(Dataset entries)
————

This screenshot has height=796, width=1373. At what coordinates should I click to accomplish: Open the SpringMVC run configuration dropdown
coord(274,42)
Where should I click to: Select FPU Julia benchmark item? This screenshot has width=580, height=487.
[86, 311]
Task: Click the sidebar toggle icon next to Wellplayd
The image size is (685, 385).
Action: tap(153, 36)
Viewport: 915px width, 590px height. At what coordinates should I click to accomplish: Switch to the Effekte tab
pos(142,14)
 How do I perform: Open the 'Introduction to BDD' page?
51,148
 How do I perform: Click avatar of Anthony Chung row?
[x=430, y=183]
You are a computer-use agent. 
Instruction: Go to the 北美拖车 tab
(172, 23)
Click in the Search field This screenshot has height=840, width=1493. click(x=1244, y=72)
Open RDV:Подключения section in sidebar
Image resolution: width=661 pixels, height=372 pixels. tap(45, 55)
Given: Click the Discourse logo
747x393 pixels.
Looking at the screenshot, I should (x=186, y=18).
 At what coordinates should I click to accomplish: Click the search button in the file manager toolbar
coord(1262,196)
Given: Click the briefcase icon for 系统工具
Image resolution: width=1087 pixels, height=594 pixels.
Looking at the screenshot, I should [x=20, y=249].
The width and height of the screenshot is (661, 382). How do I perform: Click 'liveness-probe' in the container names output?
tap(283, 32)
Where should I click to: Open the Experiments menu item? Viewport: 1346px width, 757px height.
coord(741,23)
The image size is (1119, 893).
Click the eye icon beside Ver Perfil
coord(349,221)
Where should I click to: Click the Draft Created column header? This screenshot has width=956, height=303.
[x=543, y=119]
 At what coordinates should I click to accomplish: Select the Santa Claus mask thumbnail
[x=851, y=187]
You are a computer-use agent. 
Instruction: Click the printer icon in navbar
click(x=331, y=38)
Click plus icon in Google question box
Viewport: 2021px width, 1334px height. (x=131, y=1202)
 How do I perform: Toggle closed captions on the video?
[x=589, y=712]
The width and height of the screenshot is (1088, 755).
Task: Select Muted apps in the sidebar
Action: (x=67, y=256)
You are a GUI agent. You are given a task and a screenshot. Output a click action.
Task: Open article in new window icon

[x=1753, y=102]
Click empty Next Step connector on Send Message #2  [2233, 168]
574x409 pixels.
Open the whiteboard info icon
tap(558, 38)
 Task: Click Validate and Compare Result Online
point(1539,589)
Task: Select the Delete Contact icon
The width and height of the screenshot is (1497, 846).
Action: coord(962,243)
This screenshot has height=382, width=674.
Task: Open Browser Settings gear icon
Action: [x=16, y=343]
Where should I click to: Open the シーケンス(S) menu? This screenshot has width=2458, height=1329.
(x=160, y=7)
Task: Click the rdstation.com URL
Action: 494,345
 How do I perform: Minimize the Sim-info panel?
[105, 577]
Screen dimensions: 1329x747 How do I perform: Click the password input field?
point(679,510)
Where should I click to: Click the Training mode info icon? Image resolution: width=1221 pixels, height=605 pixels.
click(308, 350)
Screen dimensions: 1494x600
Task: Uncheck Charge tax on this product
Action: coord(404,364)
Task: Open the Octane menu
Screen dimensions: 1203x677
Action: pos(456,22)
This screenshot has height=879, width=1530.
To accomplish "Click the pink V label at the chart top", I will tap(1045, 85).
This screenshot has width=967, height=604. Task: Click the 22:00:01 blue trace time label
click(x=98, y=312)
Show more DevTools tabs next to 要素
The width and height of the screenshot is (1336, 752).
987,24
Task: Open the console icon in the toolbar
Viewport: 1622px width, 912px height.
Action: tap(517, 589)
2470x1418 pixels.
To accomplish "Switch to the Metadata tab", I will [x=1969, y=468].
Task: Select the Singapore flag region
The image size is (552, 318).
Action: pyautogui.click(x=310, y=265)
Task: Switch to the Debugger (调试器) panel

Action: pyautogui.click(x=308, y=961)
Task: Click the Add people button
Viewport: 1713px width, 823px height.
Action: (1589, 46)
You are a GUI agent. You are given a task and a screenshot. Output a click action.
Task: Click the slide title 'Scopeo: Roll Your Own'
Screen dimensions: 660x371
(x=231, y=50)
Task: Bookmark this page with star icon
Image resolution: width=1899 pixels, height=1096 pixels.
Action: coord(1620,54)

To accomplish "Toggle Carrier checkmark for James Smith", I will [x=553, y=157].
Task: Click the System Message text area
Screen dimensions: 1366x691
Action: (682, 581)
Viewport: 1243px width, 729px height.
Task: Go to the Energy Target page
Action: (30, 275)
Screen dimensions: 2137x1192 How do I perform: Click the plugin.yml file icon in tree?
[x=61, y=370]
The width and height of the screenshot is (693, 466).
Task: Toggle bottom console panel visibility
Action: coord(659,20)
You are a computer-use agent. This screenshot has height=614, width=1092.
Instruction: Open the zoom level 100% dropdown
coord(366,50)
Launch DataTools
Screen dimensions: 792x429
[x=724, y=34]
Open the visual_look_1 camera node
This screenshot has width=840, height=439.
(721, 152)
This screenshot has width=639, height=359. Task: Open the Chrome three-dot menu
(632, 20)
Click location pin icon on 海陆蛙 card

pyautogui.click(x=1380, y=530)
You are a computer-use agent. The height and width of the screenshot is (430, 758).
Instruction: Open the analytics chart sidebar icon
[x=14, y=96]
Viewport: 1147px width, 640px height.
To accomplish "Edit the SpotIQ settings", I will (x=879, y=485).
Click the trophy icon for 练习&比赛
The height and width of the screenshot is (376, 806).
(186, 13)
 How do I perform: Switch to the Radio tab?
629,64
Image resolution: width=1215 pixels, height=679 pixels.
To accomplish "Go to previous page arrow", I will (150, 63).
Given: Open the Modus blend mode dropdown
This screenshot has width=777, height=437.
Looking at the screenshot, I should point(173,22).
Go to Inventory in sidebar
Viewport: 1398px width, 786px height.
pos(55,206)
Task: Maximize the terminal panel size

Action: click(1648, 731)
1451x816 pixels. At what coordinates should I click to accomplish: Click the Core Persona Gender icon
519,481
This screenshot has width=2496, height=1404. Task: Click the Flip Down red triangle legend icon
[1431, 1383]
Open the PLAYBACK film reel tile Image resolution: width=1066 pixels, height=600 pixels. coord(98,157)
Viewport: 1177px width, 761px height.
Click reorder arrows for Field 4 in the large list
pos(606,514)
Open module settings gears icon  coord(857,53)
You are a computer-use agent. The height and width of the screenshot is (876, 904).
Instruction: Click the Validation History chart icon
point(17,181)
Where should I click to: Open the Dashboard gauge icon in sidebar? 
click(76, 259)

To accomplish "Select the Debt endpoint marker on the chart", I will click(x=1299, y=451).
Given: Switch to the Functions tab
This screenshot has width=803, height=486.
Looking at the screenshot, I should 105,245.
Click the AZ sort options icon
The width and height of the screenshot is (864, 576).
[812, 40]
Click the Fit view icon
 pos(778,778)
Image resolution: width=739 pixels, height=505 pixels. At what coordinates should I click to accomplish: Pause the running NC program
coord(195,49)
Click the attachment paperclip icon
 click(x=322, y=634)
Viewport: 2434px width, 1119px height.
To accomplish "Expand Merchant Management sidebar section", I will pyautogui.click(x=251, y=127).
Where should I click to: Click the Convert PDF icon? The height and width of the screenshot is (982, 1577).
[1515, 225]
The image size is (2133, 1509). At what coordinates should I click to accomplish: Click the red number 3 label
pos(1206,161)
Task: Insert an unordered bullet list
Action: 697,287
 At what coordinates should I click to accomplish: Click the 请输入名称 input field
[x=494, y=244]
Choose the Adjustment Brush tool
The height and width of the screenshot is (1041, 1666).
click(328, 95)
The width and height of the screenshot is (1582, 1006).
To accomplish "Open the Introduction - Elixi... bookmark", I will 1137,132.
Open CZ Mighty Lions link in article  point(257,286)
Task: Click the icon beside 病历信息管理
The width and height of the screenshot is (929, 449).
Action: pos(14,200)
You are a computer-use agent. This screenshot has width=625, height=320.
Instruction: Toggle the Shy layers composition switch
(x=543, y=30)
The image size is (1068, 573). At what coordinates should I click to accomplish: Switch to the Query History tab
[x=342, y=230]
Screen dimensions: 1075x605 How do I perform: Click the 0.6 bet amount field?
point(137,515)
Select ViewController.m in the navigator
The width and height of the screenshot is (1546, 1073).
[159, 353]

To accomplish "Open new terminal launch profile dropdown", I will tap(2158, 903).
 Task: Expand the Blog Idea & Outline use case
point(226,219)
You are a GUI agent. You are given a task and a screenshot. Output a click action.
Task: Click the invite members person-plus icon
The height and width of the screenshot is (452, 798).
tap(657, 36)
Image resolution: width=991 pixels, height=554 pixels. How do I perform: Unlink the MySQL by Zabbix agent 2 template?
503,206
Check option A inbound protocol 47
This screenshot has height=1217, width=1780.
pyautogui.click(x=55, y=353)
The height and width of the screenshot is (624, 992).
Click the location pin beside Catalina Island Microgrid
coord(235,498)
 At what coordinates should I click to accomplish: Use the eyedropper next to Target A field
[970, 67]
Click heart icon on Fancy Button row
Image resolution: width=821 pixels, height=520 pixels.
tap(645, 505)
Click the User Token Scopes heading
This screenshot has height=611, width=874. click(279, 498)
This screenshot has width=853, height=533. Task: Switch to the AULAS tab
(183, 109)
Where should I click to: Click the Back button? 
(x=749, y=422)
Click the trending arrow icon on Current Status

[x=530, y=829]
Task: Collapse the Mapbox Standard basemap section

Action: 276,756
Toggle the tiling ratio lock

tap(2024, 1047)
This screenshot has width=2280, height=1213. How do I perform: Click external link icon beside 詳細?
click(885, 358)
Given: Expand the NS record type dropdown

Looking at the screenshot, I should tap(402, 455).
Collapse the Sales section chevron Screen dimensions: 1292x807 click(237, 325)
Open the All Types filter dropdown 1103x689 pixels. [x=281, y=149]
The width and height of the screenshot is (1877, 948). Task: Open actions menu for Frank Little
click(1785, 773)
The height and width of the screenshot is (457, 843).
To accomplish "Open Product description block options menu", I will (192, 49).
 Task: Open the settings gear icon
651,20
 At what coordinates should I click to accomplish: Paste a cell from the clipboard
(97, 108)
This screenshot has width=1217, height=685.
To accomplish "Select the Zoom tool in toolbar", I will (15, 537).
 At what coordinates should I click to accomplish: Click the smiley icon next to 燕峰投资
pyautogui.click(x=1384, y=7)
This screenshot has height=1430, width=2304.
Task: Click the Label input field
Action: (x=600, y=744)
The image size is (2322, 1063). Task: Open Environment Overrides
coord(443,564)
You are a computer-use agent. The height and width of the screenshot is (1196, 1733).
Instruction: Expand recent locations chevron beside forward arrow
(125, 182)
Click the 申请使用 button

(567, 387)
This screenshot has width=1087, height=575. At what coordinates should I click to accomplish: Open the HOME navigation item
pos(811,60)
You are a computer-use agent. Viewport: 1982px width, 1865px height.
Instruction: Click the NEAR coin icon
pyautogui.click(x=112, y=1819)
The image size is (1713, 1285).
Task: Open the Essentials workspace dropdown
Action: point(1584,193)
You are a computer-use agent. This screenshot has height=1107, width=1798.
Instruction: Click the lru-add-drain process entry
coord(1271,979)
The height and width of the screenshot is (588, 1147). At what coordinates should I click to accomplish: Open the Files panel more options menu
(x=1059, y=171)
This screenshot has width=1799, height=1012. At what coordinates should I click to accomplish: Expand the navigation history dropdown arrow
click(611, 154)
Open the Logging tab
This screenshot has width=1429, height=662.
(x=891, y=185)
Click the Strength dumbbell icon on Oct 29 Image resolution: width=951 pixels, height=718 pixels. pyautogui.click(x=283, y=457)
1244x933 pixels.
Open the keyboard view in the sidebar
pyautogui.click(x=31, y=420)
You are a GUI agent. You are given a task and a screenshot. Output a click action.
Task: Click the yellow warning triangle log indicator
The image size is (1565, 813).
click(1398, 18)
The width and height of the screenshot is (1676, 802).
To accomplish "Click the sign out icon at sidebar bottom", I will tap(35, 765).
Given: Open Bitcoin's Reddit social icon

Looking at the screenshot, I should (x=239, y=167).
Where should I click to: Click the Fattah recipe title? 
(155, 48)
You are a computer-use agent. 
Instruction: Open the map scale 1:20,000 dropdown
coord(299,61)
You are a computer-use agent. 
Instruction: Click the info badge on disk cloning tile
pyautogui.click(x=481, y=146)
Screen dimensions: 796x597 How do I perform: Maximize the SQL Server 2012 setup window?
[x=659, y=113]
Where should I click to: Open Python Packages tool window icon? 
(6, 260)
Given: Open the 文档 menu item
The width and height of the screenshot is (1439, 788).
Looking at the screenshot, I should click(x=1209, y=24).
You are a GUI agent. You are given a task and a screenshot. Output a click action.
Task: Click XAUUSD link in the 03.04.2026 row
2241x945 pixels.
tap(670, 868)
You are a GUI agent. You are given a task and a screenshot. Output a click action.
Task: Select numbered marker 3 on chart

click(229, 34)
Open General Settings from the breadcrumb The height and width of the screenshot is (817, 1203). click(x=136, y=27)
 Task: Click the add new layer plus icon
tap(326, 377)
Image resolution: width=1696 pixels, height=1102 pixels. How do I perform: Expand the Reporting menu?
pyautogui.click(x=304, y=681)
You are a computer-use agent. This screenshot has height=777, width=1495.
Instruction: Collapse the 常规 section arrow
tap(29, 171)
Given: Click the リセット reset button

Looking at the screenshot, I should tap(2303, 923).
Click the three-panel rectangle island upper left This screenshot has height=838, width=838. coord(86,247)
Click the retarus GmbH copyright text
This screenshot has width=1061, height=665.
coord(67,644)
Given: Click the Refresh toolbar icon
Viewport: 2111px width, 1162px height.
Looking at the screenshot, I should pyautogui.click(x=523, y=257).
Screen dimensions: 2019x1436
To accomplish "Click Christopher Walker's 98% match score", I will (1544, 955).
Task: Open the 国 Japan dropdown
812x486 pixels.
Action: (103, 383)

————

#### Your assignment:
Copy whichever lines above contain the string "Message".

#### Answer to this task:
Click empty Next Step connector on Send Message #2  [2233, 168]
Task: Click the System Message text area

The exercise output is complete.